The effect is undeniably horrid – swollen belly, plus wrinkly hands and face – old and pregnant, yuk! It's the sort of thing you can only do if you're self-confident about your looks, though one disobliging online commentator did say that his first thought was that this was what TV presenters look like without slap; shame on him.

Ms Garraway's argument is simple: women should have babies at a younger age than they do and younger than she did. She had her two children, Darcy and Billy, at 38 and 42. The average age for a Brit to have a baby is 30, in the US, it's 25.

"I do look back now and realise that leaving pregnancy late can be a risky bet, as diminishing fertility can stack the odds against you," she says. "In some ways I wish I had had my babies younger. Now I would love a third child, but I've almost certainly left it too late."

Her argument is borne out by the survey behind the campaign she's fronting – from the pregnancy test people, First Response – which suggests 40 per cent of women of childbearing age delay having a baby to sort out their finances, while a third blame the lack of the right partner. At least that excludes the bogey who normally surfaces in these polls: the woman who delays having children in order to promote her career, only to find herself bitter and childless at 50.

It may be something to do with the friends I've got, but I've rarely encountered this creature who wilfully puts offers of matrimony and children on hold in the interests of professional advancement, though no doubt they're out there.

Not meeting Mr Right, now that rings true. I've got delightful girlfriends aged over 40, unaccountably single and involuntarily childless who haven't met a half-decent man to settle down with. That's a third of the respondents; the responsible third, I would say.

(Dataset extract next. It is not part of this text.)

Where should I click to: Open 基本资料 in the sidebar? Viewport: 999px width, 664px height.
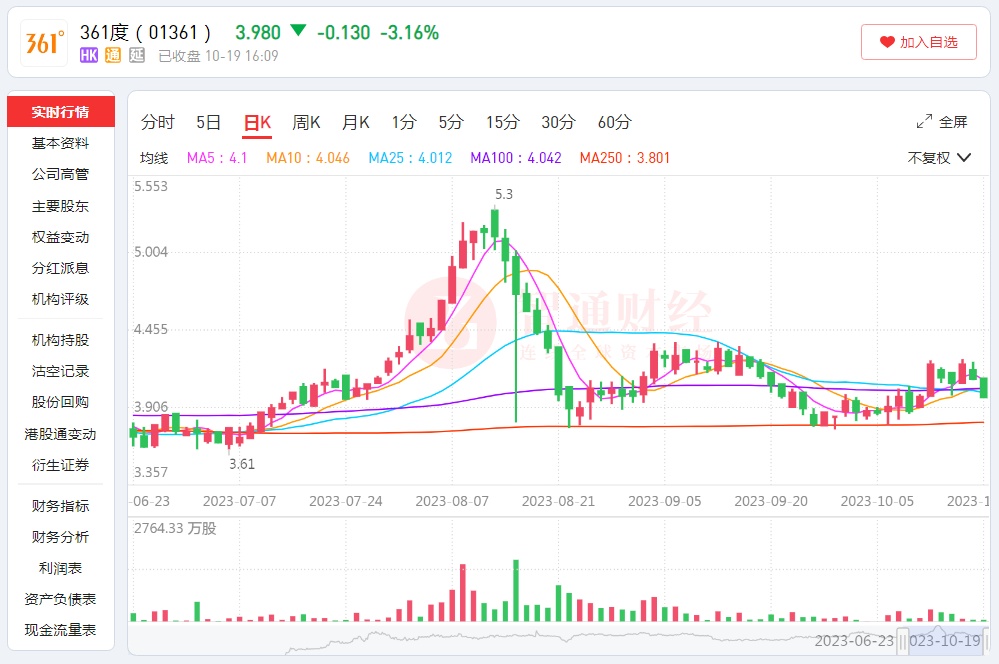coord(60,143)
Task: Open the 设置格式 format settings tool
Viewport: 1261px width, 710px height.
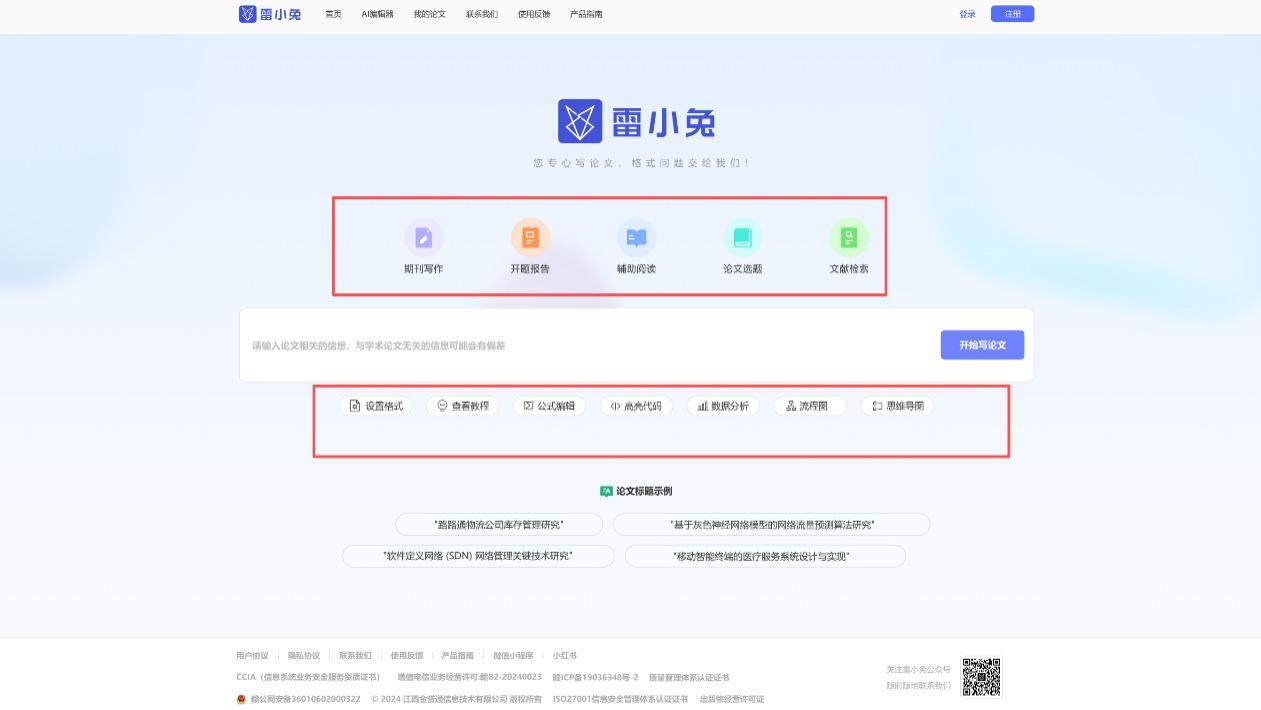Action: click(375, 406)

Perhaps they should have snapped up the offers that came their way in their twenties, but they didn't. And now they're counting the months as their ovaries empty; every period a missed opportunity. They could, of course, go down the Bridget Jones route and have a solo pregnancy – with the unfortunate circumstance in her case that she wasn't quite sure by whom – but it's not the ideal child-rearing scenario.

In fact, what's wrong with actually waiting until you've got a stable relationship before having babies? In happier days, we wouldn't even have asked the question. Ditto waiting to have children until you can provide for them: that was, you know, the norm for engaged couples once upon a time, though it must be said that in the Fifties they saved up for furniture rather than for a wedding worth half a year's salary and didn't have to wait a decade to save for a deposit on a one-bed flat.

Having said that, I'm behind Kate Garraway. I had two children after 40, because that's when I married, an age which 70 per cent of respondents to the YouGov poll regard as too old. I, too, go about like the Ancient Mariner, urging any young men and women who'll listen to gather the rosebuds while they may and go for it if they possibly can. Nature doesn't share our romantic idealism about waiting for Mr or Ms Right; she rewards with fecundity those who get on with procreation when they're most cut out for it.

And if it takes Kate Garraway looking like a pregnant hag to make this staggeringly obvious point, good for her.